Mason got to his feet. “The defendant is in court and on bail. Let the records show that she has surrendered for the purpose of trial.”
“The record will so show,” Judge Lankershim said. “She will remain on the same bail during the trial. I understand this action has been brought on for immediate trial pursuant to stipulation of counsel.”
“That is right,” Hamilton Burger said.
“I would like to hear from the prosecution as to the nature of the case.”
Burger said, “Your Honor, I will make a brief preliminary statement. It is the contention of the prosecution that while the police officers were investigating a felony, to wit, an assault with a deadly weapon with intent to commit murder, committed by persons unknown upon one Jerry Templar, the defendant in this case willfully spirited away a certain witness, one Franklin Shore, who had information which, if communicated to the police, would have materially aided the police in the solution of the crime. Specifically, it is charged that the defendant in this case, fully aware of the full significance of the facts which this witness knew, concealed him from the police and continues to so conceal him.”
“And the defendant has pleaded not guilty?” Judge Lankershim asked.
“The defendant has pleaded not guilty, and asked for a trial by jury,” Mason said. “And to prove our good faith in the matter, we will accept, without examination, the first twelve names which are called to the jury box as jurymen to try this case.”
Judge Lankershim looked over his glasses at Perry Mason. “You are, however, insisting upon a trial by jury?”
“Exactly,” Mason said. “Trial by jury is guaranteed by the constitution to the citizens of the state. We have lost too many of our constitutional guarantees by not insisting upon them. Upon behalf of this defendant, I insist upon a jury trial more as a gesture than otherwise. I would be perfectly willing to submit the matter to Your Honor’s discretion otherwise.”
“Do you wish to accept Mr. Mason’s stipulation that the first twelve names called to the jury box may constitute a jury, Mr. District Attorney?”
Hamilton Burger, who had personally embarked upon the trial of the case, relegating his assistants to subordinate positions at the far corners of the counsel table, got to his feet.
“No, Your Honor, we will examine the jurors in the regular way.”

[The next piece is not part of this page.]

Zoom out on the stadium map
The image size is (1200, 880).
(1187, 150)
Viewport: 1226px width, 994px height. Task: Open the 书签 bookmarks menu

Mason settled back in his chair. “I have no questions to ask of any juror,” he announced with a smile. “I waive my challenges for cause. I waive my peremptory challenges. I am satisfied that any twelve American citizens who file into that jury box will give the defendant the benefit of a square deal when the evidence is in — and that’s all the defendant wants.”
“The Court will observe,” Burger said acidly, “that counsel is using the excuse of waiving his rights as a peg upon which to hang a dramatic statement intended to impress the jurors in advance with...”

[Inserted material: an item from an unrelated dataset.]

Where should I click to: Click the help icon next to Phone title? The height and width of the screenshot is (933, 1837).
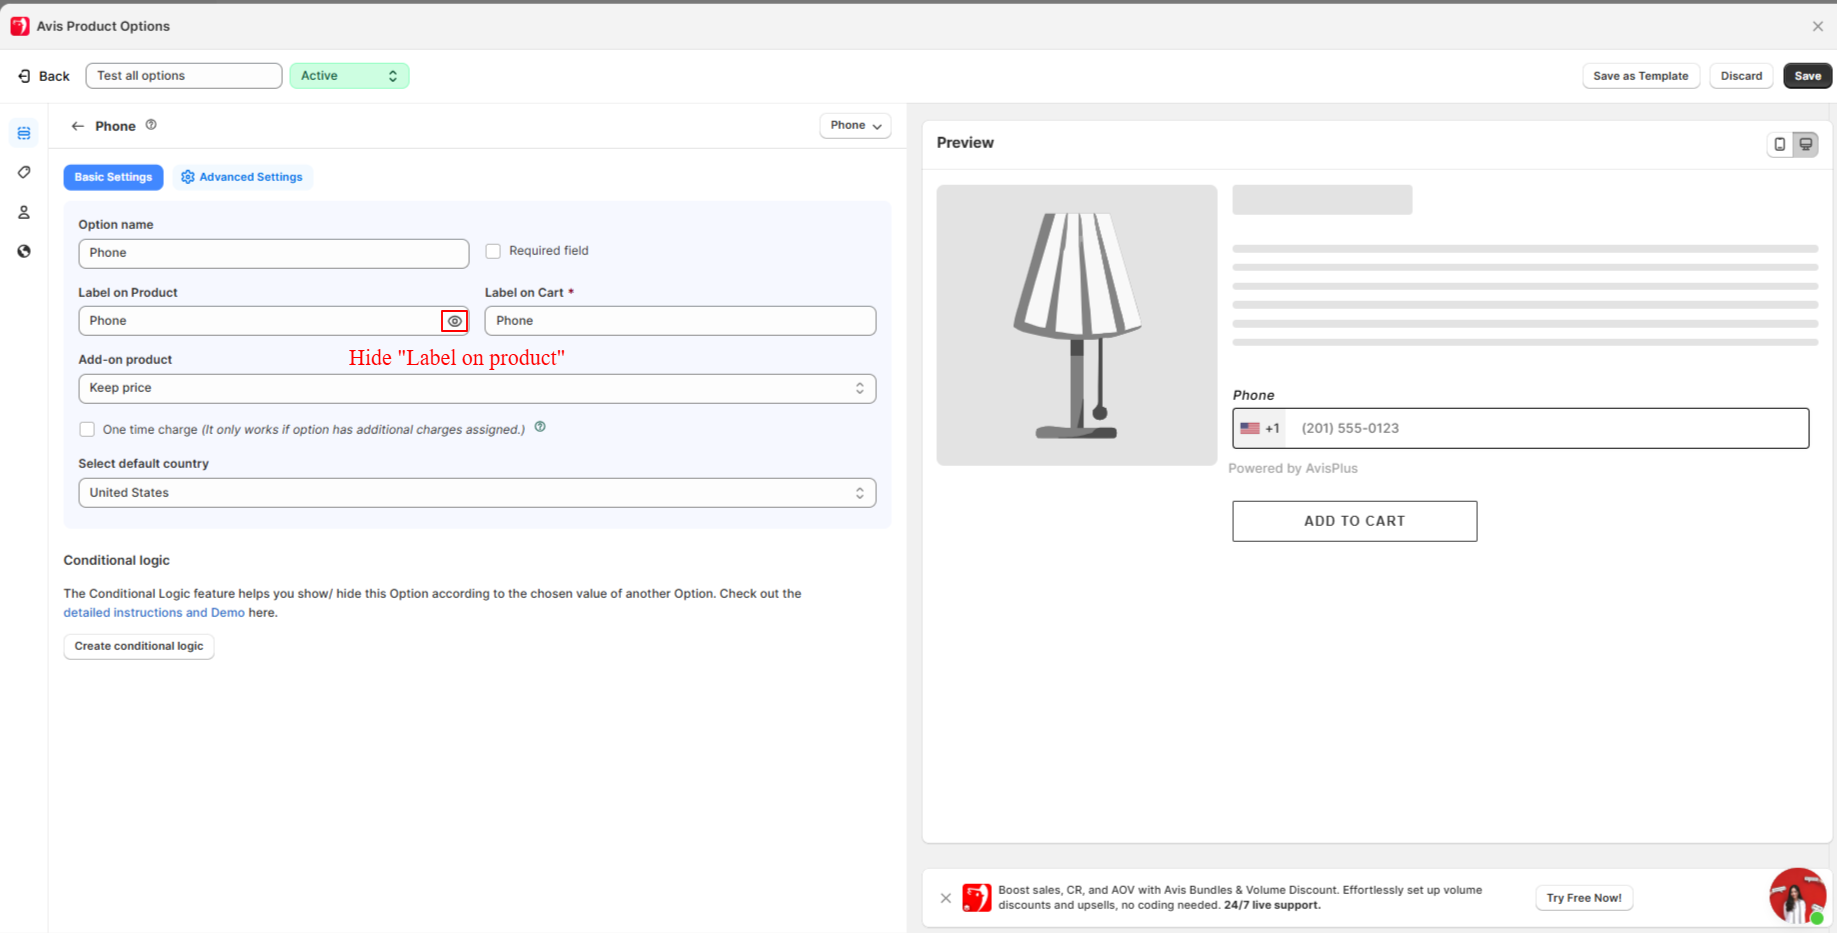pyautogui.click(x=151, y=125)
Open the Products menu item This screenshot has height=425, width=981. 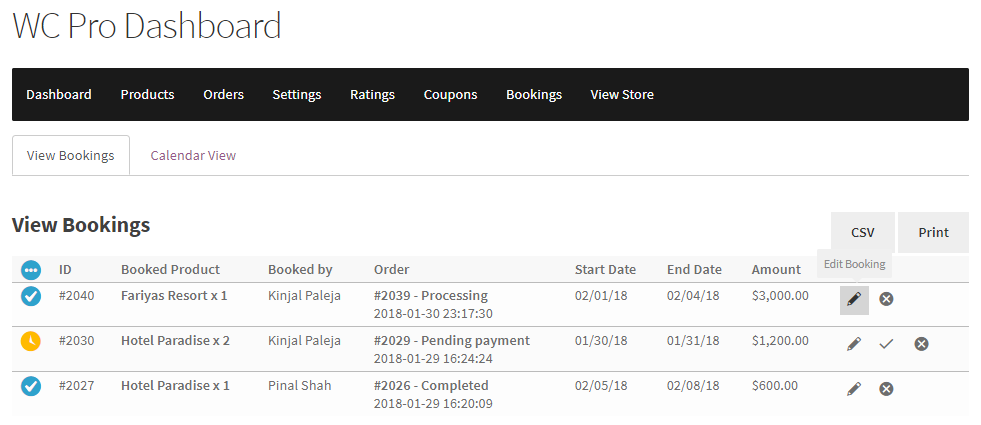pos(148,95)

“The Court understands the situation,” Judge Lankershim interrupted promptly. “The jurors will pay no attention to the extraneous comments of either counsel. Let’s get on with this case. Under the circumstances, Mr. Burger, it devolves upon you to examine the jurymen on their voir dire.”
And examine them Burger did, with the painstaking, mathematical, searching questions which a man might have expected a prosecutor to use in a murder case, while Mason tilted back in his chair, an amused smile on his face, his bearing indicating that he was paying no attention either to questions or answers. And, somehow, the more Burger examined the jurymen, the more he made it appear that he was suspicious of their probity, of their impartiality, an attitude which contrasted unfavorably with that of counsel for the defense. Twice his associates tried to warn him of this, but Burger paid no attention to their warnings. He went doggedly ahead with his questions.
When he had finished, Judge Lankershim said, “Under the law, the Court is called upon to examine the jurors for prejudice. It has never been the policy of this Court, however, to restrict the questions of counsel. Therefore, the Court has always permitted counsel to interrogate the jurors in the usual manner. But, under the circumstances of this case, the Court feels that it is incumbent upon it to see that no member of the jury is prejudiced for or against either side.”
Whereupon, the judge asked a few searching, but impartial questions, and said to Hamilton Burger, “The defendant has waived both challenges for cause and peremptory challenges. Do you have any challenges?”
Burger shook his head.
Mason turned to smile at the jury. Gradually it dawned on the courtroom that the ultimate effect of the entire procedure had been to accomplish what Mason had proposed in the first instance, namely, that the first twelve persons called should sit as jurors.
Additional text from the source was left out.